• **PARTS OF THE EXERCISE**:
1. Return the passage of the Inova flashlight modding thread starting at "Inovas are notorously" and ending at "behind in times.", copied word for word.
2. Resume the forum thread about modding Inova flashlights from its last sentence, adding what comes next.

Segment Start: TEXT PASSAGE

# Would like to mod my Inova X1 and Xo



## bossanova (Apr 1, 2010)

Hello CPF members,

I own an X1 and a Xo, older models with the optic system instead of the clear lens with reflector. I would like to improve lumen, throw and perhaps the spill on these beauties.

I was wondering if any of you have been able to sucessfully perform such task before. If your answer is positive, please let me know if you would be willing to perform this mod on my flashlights for a reasonable price.

Thank you very much in advance.


----------



## Illum (Apr 1, 2010)

Inovas are notorously difficult to mod due to its press-fit design, while inova gets a good rating for an essentially bomb proof design, they are regarded as being a little behind in times.

Segment End: TEXT PASSAGE
Segment Start: DATA SHOWN

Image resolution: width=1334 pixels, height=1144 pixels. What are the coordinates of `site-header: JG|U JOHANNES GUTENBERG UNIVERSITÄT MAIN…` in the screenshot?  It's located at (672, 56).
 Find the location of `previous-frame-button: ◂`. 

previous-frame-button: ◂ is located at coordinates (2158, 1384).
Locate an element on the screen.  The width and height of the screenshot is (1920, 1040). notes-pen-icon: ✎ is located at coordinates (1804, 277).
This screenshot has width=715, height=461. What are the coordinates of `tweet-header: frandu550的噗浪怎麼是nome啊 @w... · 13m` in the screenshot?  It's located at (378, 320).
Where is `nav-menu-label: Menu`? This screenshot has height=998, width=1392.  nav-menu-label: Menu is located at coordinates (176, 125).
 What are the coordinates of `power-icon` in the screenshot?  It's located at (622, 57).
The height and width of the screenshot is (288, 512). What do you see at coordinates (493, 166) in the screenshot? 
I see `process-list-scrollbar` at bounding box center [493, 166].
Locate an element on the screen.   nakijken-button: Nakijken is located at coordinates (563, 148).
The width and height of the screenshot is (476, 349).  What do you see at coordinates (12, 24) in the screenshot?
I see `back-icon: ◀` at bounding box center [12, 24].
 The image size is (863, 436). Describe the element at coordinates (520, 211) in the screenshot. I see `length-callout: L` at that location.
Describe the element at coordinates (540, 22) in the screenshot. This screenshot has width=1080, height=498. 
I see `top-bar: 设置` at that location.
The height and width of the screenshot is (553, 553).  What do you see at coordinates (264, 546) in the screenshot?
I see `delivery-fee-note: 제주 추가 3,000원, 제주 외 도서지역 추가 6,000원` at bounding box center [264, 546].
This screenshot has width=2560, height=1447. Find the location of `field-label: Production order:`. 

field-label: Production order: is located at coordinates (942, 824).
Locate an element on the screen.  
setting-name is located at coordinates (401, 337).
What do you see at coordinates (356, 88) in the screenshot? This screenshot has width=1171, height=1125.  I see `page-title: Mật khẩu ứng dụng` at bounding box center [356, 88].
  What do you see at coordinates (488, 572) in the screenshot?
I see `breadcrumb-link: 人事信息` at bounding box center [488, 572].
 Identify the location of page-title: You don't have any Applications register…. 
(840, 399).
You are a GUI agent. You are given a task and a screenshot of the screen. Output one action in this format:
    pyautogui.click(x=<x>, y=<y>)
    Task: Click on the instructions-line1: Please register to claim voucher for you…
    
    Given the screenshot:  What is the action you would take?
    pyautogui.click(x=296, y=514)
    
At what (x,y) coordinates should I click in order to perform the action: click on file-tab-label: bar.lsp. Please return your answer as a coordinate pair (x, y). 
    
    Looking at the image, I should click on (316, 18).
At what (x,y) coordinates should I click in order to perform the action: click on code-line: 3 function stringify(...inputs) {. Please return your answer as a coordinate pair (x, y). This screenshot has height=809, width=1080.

Segment End: DATA SHOWN

• **ANSWERS**:
1.
Inovas are notorously difficult to mod due to its press-fit design, while inova gets a good rating for an essentially bomb proof design, they are regarded as being a little behind in times.

2.
----------



## bossanova (Apr 2, 2010)

Ilum,

Thanks for your reply. If someone has done it before, this is the right place to find him or her. I have my fingers crossed...


----------



## Illum (Apr 2, 2010)

Come to think of it...
Dan C would be good to ask
https://www.candlepowerforums.com/threads/143000
https://www.candlepowerforums.com/threads/35820

cyberspyder too
https://www.candlepowerforums.com/threads/203925


----------



## bossanova (Apr 2, 2010)

Thanks Ilum, I really appreciate it!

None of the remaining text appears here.